• _DATASET RECORDS_:
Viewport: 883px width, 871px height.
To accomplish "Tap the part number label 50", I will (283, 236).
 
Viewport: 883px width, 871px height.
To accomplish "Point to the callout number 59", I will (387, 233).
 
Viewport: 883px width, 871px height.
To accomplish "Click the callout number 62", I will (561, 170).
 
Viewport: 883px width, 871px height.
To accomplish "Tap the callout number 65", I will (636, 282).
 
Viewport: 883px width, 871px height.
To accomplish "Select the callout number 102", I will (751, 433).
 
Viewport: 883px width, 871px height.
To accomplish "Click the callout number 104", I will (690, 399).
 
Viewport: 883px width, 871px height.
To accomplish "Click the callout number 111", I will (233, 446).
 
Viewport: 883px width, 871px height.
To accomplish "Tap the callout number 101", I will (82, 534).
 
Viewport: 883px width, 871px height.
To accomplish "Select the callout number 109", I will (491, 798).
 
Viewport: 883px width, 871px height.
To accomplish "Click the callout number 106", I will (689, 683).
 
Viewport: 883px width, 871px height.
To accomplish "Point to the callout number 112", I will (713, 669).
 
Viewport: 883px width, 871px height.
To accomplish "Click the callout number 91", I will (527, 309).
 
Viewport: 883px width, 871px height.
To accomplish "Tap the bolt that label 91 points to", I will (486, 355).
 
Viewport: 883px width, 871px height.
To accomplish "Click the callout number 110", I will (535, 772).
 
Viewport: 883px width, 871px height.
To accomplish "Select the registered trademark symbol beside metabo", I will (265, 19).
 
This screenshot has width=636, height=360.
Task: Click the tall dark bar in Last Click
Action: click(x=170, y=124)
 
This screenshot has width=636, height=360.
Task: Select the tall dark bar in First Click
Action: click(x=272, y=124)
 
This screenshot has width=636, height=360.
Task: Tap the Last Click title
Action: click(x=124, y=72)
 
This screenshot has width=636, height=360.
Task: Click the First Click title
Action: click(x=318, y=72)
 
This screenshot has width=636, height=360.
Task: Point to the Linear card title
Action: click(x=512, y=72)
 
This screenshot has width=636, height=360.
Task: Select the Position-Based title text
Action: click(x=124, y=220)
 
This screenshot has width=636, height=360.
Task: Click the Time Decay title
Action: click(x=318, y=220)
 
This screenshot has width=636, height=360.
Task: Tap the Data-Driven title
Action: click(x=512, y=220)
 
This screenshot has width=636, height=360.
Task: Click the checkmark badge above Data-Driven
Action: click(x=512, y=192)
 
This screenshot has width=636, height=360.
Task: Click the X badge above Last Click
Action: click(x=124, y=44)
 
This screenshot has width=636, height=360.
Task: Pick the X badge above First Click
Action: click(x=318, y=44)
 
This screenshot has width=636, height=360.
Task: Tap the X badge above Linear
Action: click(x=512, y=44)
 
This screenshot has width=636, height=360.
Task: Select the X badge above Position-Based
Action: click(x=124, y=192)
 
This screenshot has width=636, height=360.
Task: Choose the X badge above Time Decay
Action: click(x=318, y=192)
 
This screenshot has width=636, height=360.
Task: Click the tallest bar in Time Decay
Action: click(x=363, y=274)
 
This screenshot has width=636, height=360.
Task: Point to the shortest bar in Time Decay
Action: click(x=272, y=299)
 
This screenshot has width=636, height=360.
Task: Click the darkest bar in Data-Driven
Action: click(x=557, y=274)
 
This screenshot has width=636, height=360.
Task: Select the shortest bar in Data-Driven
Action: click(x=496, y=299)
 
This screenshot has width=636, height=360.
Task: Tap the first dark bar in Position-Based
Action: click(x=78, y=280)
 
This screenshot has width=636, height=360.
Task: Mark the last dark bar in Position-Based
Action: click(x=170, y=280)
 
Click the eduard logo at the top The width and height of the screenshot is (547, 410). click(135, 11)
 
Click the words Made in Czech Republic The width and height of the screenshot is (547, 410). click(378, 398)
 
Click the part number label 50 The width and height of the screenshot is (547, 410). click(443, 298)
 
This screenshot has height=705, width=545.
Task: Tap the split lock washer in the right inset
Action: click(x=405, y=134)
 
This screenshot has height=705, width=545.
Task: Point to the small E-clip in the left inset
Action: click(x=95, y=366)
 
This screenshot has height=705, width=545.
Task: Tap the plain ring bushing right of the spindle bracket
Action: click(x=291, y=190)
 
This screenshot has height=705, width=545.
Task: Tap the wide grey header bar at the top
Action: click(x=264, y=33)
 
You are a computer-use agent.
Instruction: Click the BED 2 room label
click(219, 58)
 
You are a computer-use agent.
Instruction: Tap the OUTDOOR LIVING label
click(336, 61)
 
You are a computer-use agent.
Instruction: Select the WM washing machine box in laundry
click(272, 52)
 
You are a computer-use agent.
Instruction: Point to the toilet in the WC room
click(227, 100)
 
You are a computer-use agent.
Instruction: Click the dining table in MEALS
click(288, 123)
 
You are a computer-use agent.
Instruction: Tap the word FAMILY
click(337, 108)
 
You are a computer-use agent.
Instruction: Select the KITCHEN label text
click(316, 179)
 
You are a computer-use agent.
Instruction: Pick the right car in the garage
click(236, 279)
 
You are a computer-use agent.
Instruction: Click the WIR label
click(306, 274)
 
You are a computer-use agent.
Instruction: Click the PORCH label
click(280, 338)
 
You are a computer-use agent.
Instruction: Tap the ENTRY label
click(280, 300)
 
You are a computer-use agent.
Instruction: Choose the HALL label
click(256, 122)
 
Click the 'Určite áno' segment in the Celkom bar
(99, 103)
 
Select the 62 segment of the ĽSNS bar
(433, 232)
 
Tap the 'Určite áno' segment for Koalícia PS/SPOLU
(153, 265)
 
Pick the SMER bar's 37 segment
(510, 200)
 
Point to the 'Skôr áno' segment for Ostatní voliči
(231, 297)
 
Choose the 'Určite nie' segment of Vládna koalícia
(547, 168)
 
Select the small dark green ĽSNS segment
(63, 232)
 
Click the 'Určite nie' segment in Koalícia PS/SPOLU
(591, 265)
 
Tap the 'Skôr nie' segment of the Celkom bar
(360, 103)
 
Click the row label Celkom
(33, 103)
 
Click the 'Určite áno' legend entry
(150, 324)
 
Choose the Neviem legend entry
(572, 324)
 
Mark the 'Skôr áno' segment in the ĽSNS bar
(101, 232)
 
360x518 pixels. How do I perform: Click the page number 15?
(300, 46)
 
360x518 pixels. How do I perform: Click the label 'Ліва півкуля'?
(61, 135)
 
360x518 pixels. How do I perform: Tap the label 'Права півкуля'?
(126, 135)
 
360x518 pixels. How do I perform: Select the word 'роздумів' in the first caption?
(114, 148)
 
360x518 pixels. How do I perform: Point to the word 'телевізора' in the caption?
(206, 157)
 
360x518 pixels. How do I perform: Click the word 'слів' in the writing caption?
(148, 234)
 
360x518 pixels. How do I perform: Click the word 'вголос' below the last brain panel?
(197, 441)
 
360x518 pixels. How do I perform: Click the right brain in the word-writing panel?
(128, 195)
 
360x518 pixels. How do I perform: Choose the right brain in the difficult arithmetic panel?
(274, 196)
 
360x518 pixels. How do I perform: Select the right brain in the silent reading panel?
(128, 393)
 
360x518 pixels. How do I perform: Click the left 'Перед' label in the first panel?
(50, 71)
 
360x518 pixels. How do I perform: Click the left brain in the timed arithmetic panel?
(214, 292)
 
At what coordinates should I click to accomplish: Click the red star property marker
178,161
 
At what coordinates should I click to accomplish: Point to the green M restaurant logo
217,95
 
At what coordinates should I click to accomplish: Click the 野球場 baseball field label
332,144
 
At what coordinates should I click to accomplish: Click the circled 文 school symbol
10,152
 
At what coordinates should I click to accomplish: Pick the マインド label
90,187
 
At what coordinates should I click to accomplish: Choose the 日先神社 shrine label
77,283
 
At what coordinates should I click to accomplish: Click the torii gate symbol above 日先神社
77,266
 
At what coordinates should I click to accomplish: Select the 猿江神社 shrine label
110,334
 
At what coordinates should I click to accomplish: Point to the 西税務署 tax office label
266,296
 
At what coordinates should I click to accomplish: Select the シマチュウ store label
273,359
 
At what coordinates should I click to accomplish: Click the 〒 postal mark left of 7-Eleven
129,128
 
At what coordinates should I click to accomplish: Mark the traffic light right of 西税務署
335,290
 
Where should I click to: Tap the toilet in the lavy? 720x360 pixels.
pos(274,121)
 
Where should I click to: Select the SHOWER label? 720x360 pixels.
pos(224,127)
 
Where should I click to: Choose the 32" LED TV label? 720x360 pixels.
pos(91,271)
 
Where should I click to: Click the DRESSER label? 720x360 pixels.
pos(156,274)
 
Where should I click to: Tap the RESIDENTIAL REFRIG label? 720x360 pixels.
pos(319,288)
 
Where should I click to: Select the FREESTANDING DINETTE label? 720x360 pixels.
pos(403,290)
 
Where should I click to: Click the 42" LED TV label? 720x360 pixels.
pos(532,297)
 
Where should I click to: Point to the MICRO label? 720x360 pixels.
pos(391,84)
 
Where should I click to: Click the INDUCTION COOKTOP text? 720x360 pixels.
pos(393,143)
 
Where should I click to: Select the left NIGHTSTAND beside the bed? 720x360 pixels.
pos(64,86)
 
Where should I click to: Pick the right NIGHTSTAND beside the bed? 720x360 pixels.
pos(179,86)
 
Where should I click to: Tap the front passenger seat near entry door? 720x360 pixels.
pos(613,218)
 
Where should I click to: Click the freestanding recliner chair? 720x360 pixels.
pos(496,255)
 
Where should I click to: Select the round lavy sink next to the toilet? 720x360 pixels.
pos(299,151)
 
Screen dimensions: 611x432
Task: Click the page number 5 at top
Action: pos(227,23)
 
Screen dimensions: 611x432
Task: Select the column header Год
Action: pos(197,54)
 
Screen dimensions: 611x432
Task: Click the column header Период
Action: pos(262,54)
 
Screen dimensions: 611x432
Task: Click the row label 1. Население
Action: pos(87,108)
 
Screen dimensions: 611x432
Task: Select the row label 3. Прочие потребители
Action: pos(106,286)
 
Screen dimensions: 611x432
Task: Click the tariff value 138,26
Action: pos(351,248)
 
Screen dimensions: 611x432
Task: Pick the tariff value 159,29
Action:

• _GIVEN PROBLEM_:
Please convert the material, from its first line through the line that contains "Action: click(x=124, y=220)", into a JSON list of strings with one string per line and blank lines left out.

• _SOLUTION TO THE PROBLEM_:
[
  "Viewport: 883px width, 871px height.",
  "To accomplish \"Tap the part number label 50\", I will (283, 236).",
  "Viewport: 883px width, 871px height.",
  "To accomplish \"Point to the callout number 59\", I will (387, 233).",
  "Viewport: 883px width, 871px height.",
  "To accomplish \"Click the callout number 62\", I will (561, 170).",
  "Viewport: 883px width, 871px height.",
  "To accomplish \"Tap the callout number 65\", I will (636, 282).",
  "Viewport: 883px width, 871px height.",
  "To accomplish \"Select the callout number 102\", I will (751, 433).",
  "Viewport: 883px width, 871px height.",
  "To accomplish \"Click the callout number 104\", I will (690, 399).",
  "Viewport: 883px width, 871px height.",
  "To accomplish \"Click the callout number 111\", I will (233, 446).",
  "Viewport: 883px width, 871px height.",
  "To accomplish \"Tap the callout number 101\", I will (82, 534).",
  "Viewport: 883px width, 871px height.",
  "To accomplish \"Select the callout number 109\", I will (491, 798).",
  "Viewport: 883px width, 871px height.",
  "To accomplish \"Click the callout number 106\", I will (689, 683).",
  "Viewport: 883px width, 871px height.",
  "To accomplish \"Point to the callout number 112\", I will (713, 669).",
  "Viewport: 883px width, 871px height.",
  "To accomplish \"Click the callout number 91\", I will (527, 309).",
  "Viewport: 883px width, 871px height.",
  "To accomplish \"Tap the bolt that label 91 points to\", I will (486, 355).",
  "Viewport: 883px width, 871px height.",
  "To accomplish \"Click the callout number 110\", I will (535, 772).",
  "Viewport: 883px width, 871px height.",
  "To accomplish \"Select the registered trademark symbol beside metabo\", I will (265, 19).",
  "This screenshot has width=636, height=360.",
  "Task: Click the tall dark bar in Last Click",
  "Action: click(x=170, y=124)",
  "This screenshot has width=636, height=360.",
  "Task: Select the tall dark bar in First Click",
  "Action: click(x=272, y=124)",
  "This screenshot has width=636, height=360.",
  "Task: Tap the Last Click title",
  "Action: click(x=124, y=72)",
  "This screenshot has width=636, height=360.",
  "Task: Click the First Click title",
  "Action: click(x=318, y=72)",
  "This screenshot has width=636, height=360.",
  "Task: Point to the Linear card title",
  "Action: click(x=512, y=72)",
  "This screenshot has width=636, height=360.",
  "Task: Select the Position-Based title text",
  "Action: click(x=124, y=220)"
]